▶ **Directive**: Please set out the material as a numbered list, starting at the line that contains "List of successful examinees (118, 1382)" and stopping after the line that contains "Tillåt enbart obligatoriska (1023, 1177)". Leave out any blank lines.

▶ **Dataset rows**:
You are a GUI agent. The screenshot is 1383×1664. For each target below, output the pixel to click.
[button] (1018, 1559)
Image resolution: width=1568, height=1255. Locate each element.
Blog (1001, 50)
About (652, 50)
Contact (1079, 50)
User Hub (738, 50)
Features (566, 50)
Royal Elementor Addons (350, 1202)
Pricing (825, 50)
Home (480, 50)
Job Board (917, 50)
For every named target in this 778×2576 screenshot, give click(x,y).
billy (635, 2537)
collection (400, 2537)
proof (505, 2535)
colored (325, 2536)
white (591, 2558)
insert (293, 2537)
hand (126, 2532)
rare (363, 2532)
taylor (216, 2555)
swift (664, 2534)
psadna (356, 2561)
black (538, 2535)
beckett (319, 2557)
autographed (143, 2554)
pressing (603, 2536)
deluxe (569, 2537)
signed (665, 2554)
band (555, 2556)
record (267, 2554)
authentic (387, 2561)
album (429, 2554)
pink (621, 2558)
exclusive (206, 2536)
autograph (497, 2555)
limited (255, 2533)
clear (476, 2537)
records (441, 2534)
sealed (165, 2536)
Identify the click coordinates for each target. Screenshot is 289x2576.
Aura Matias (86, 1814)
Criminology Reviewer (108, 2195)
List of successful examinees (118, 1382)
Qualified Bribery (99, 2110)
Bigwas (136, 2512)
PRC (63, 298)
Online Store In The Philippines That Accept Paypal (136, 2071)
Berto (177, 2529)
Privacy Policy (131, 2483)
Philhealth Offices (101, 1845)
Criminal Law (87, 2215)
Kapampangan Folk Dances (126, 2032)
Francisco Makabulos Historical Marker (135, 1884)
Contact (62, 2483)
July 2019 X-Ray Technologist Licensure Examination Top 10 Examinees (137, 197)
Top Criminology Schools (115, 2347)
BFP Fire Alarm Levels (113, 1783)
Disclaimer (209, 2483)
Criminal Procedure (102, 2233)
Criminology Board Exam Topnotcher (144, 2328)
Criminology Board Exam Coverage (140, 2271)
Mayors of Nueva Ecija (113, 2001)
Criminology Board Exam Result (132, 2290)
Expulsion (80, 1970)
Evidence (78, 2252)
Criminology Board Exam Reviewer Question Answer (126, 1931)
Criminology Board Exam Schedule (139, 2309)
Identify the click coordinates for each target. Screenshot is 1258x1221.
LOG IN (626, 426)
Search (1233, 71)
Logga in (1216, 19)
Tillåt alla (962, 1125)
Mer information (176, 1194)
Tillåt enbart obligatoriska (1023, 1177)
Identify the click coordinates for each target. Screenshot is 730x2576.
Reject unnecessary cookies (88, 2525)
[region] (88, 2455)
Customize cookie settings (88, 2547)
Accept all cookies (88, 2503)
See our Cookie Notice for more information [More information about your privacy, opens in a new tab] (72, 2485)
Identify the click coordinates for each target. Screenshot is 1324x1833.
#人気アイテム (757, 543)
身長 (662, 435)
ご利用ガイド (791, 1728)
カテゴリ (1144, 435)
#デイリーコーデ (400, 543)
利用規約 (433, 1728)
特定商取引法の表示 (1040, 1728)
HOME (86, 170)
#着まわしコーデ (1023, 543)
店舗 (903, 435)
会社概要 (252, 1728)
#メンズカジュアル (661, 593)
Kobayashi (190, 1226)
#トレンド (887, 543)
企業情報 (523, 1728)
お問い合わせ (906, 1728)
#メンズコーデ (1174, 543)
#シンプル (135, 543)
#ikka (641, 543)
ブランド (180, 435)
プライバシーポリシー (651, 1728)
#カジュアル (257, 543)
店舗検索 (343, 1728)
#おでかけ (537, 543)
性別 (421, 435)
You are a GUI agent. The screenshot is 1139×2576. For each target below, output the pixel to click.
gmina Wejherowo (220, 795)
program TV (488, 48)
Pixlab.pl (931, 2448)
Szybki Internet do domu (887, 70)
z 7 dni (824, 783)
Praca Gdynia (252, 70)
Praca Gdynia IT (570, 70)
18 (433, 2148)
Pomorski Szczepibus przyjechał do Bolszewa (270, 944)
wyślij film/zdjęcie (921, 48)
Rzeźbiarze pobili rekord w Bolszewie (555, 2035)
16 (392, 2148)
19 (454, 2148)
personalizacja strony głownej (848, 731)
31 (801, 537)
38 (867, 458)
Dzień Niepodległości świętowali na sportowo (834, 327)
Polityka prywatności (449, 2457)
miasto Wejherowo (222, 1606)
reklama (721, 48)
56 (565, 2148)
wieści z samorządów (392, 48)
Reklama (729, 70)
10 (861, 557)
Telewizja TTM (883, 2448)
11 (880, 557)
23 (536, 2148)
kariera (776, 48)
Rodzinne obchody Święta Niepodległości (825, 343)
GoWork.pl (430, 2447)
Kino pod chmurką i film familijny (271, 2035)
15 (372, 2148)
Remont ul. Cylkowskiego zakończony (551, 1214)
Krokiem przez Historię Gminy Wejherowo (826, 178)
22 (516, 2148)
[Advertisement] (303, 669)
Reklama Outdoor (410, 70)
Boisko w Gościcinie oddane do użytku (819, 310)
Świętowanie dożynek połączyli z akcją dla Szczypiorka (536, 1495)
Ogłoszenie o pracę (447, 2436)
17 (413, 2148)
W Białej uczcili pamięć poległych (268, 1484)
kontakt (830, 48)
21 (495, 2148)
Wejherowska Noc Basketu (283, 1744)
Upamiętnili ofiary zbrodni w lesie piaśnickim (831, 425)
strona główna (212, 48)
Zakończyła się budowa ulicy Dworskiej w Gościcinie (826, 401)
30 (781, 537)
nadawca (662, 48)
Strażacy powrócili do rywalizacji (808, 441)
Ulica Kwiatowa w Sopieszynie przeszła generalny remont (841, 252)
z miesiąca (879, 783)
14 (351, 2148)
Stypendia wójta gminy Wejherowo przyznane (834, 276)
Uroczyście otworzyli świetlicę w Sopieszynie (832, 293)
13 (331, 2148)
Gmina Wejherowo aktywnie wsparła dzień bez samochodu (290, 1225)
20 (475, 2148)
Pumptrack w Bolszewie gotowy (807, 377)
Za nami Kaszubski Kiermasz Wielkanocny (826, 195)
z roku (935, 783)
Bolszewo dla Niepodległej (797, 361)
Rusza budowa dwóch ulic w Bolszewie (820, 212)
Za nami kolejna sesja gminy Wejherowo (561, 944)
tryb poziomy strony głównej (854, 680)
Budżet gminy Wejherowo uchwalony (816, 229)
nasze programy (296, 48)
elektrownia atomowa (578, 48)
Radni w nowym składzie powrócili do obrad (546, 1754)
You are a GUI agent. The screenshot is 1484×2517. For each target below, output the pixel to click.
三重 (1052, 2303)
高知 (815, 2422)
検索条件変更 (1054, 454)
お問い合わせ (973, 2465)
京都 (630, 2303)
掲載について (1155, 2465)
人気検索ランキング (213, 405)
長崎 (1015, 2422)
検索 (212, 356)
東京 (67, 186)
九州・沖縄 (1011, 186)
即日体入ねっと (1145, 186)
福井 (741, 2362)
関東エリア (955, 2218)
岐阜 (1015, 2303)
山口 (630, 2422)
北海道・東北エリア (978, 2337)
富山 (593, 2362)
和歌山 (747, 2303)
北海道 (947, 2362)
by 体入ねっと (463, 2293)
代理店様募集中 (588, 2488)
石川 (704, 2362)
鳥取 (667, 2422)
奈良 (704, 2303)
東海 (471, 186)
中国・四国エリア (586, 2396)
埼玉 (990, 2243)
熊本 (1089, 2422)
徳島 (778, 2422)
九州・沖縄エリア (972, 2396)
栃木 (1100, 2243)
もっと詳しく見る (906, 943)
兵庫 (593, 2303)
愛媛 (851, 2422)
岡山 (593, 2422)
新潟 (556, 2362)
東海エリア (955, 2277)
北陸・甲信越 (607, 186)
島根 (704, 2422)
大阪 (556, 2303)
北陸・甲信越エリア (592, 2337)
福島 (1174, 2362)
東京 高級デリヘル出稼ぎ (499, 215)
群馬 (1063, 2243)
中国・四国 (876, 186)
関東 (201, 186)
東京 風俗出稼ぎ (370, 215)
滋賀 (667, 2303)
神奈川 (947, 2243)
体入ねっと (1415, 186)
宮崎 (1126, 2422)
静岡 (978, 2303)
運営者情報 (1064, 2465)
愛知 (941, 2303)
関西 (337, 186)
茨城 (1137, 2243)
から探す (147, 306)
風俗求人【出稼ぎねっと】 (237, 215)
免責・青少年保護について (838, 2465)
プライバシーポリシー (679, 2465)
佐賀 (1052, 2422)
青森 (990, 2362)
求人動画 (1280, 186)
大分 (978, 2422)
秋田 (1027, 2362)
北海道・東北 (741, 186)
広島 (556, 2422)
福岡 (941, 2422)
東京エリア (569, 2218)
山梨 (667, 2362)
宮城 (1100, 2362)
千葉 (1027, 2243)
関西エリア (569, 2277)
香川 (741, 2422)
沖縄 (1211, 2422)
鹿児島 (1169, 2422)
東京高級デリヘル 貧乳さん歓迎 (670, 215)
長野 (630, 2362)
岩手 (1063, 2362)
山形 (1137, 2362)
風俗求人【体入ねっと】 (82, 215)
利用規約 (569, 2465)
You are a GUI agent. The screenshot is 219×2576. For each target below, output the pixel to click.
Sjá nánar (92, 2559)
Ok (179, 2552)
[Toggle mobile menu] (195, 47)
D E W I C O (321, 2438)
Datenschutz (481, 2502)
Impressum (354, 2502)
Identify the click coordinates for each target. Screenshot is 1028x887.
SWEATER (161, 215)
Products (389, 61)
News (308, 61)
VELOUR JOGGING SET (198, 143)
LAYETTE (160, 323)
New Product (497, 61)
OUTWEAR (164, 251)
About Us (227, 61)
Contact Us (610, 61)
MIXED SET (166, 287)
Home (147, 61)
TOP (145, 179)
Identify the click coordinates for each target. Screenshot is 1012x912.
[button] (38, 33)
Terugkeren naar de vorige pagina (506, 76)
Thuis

▶ **Exercise output**:
1. List of successful examinees (118, 1382)
2. Qualified Bribery (99, 2110)
3. Bigwas (136, 2512)
4. PRC (63, 298)
5. Online Store In The Philippines That Accept Paypal (136, 2071)
6. Berto (177, 2529)
7. Privacy Policy (131, 2483)
8. Philhealth Offices (101, 1845)
9. Criminal Law (87, 2215)
10. Kapampangan Folk Dances (126, 2032)
11. Francisco Makabulos Historical Marker (135, 1884)
12. Contact (62, 2483)
13. July 2019 X-Ray Technologist Licensure Examination Top 10 Examinees (137, 197)
14. Top Criminology Schools (115, 2347)
15. BFP Fire Alarm Levels (113, 1783)
16. Disclaimer (209, 2483)
17. Criminal Procedure (102, 2233)
18. Criminology Board Exam Topnotcher (144, 2328)
19. Criminology Board Exam Coverage (140, 2271)
20. Mayors of Nueva Ecija (113, 2001)
21. Criminology Board Exam Result (132, 2290)
22. Expulsion (80, 1970)
23. Evidence (78, 2252)
24. Criminology Board Exam Reviewer Question Answer (126, 1931)
25. Criminology Board Exam Schedule (139, 2309)
26. Identify the click coordinates for each target. Screenshot is 1258x1221.
27. LOG IN (626, 426)
28. Search (1233, 71)
29. Logga in (1216, 19)
30. Tillåt alla (962, 1125)
31. Mer information (176, 1194)
32. Tillåt enbart obligatoriska (1023, 1177)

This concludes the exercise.